And when you and your children have played with these enough you can always download one of their impressive apps, such as Toca Nature and Toca Boo.
Similarly, Dragon’s Den winning Lost My Name has reinvented the children’s picture book by using technology (and a true Silicon Valley startup approach) to create amazing looking personalized stories featuring plenty of rabbits in top hats, unicorns and magic spells in nine different languages.
If all this is starting to sound horribly expensive, then there is always the cheap, cheerful and very clever Google Cardboard, which allows you to experience virtual reality in a simple, fun, and affordable way by means of a smartphone. Although the technology is still in its infancy, some interesting apps are already available: via the New York Times, for example, your children will be able to experience the first attempts at virtual reality journalism in the paper’s VR film The Displaced.
At the other end of the spectrum, you could pay for your children to go on a course provided by numerous organizations in the field of ed-tech. In the UK, FireTechCamp run courses for children and teens ranging from Minecraft world-building through to video game design.
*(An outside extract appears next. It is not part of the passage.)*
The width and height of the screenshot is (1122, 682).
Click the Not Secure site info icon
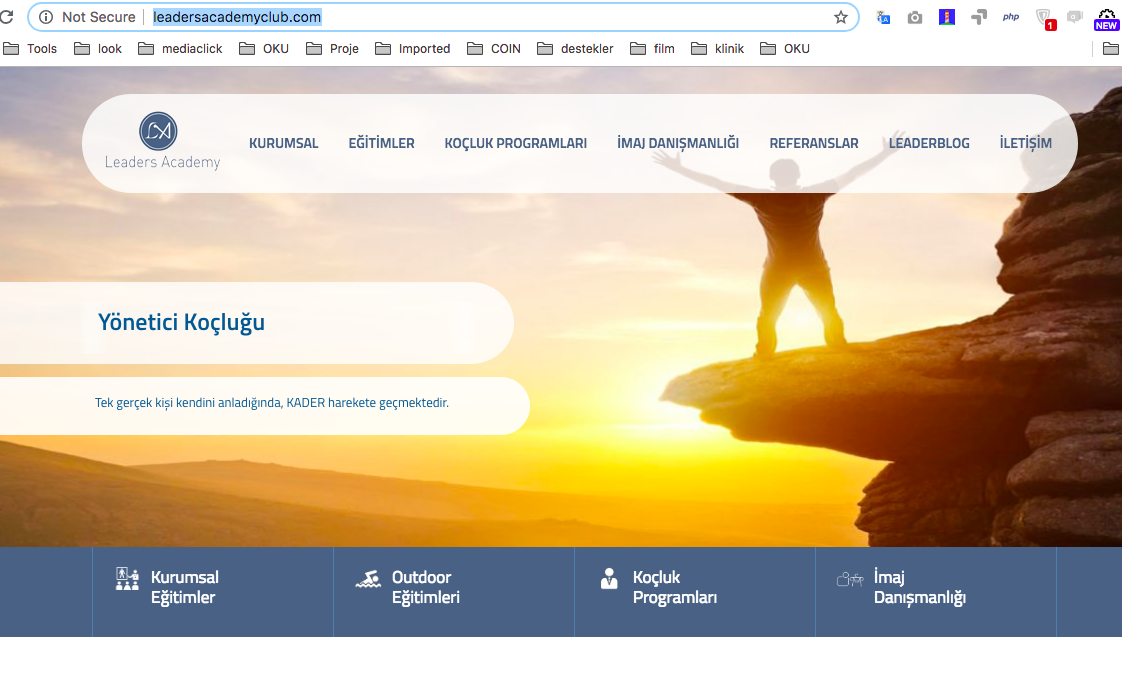tap(46, 17)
Now, if you really want to position your little bundle of joy ahead of the pack then it may be time to buy a 3D printer. There are a number of 3D printers on the market, but XYZprinting’s compact da Vinci Junior 3D printer, which works with Windows and Apple machines, looks like a good one to go for. It is keenly priced, won’t take over your desk and is easy to use – promising to make the printing of more complex models much more straightforward. There is also an online community for children so they can find and share plans for themselves.
And finally, if the tech is getting you down, then you can’t do better than Lego Technic, which was the inspiration for Disney backed award-winning Joel Gibbard, founder of Open Bionics, to create his revolutionary 3D-printed prosthetic arms.